The problem:
Within the entries that follow, show each line where the word "input" occurs.

Stored records:

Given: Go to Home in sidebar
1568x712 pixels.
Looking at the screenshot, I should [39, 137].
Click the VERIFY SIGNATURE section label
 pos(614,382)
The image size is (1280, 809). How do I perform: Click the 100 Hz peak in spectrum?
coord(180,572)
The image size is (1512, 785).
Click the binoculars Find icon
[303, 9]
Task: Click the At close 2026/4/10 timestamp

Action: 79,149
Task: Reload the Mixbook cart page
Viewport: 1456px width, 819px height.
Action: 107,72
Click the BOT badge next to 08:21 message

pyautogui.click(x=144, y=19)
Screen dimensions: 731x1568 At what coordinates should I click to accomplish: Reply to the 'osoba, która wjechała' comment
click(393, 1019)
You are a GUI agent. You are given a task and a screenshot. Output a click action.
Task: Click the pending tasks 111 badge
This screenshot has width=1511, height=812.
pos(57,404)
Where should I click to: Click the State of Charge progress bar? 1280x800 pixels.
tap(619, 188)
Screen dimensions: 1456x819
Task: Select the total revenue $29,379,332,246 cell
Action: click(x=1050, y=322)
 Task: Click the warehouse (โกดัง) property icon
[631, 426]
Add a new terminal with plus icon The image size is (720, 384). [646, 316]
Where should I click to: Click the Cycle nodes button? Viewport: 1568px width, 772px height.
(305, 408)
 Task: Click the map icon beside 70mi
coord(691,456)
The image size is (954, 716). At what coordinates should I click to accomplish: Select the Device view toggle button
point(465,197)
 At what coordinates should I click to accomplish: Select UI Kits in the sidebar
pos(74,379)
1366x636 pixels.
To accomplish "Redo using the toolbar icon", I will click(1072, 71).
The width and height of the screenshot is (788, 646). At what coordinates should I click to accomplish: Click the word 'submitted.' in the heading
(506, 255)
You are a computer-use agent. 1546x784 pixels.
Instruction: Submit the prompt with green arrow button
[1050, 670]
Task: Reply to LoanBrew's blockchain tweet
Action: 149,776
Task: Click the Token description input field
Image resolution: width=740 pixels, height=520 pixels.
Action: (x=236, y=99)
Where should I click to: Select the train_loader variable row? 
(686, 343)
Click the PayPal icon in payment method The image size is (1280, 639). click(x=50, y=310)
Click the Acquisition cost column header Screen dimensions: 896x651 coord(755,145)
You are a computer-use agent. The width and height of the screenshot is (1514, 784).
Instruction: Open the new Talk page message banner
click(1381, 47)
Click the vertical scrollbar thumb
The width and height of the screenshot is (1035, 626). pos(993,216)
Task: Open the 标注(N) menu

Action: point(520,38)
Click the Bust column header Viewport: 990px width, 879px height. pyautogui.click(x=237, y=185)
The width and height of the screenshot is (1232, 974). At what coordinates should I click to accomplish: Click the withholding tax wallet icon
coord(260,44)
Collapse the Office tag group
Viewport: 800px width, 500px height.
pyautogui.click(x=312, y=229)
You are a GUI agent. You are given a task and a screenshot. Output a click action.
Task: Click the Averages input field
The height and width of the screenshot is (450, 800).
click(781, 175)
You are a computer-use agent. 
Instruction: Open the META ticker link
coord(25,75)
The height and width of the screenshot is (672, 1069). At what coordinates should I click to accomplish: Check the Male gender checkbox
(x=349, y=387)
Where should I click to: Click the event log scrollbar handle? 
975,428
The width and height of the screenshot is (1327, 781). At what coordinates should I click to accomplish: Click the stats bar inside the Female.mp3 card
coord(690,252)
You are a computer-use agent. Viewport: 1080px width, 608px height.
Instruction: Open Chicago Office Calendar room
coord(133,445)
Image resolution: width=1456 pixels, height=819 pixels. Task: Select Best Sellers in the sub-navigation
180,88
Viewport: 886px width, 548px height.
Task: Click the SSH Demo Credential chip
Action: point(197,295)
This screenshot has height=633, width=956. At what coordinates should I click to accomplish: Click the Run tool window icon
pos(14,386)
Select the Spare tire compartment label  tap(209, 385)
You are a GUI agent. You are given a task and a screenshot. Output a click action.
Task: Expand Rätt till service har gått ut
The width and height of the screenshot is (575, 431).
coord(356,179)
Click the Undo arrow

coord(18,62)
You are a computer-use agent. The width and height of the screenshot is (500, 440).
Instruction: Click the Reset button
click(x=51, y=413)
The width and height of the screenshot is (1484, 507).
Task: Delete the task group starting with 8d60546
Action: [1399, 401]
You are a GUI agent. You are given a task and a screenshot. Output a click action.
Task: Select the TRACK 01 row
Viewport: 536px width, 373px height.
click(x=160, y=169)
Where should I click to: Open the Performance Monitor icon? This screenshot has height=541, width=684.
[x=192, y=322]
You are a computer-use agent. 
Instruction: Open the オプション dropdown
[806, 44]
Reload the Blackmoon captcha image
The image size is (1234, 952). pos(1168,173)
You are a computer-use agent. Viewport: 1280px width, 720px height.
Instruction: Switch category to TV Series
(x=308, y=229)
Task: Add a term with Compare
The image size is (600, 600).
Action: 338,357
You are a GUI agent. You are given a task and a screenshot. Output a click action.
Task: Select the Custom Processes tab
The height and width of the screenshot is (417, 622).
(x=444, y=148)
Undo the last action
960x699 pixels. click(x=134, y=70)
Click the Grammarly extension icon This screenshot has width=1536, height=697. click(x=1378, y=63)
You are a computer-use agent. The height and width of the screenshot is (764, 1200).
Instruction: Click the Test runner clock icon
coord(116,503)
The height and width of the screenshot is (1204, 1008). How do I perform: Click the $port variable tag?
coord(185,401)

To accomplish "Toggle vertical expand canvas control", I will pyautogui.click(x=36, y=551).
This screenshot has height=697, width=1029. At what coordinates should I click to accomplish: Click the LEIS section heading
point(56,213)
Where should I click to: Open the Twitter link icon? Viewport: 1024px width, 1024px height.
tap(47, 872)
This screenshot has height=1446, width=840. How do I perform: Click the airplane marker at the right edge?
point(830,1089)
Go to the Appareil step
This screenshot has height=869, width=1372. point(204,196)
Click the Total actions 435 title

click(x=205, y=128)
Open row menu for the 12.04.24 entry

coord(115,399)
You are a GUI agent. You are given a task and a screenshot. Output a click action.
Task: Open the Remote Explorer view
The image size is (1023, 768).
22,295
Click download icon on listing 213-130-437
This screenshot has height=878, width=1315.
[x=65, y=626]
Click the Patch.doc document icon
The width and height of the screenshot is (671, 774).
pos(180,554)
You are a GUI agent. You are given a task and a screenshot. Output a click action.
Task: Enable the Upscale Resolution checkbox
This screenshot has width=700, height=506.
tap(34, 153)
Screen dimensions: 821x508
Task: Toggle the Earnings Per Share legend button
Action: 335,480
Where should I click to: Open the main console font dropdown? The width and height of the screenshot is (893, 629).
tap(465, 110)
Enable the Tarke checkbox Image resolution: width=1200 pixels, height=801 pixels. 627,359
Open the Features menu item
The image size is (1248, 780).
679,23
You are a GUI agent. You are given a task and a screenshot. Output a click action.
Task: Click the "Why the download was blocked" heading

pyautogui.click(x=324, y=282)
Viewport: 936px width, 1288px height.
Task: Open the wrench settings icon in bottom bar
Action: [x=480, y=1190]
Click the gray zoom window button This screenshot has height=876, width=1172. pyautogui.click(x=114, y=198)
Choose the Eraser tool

Answer to the problem:
Task: Click the Token description input field
Task: Click the Averages input field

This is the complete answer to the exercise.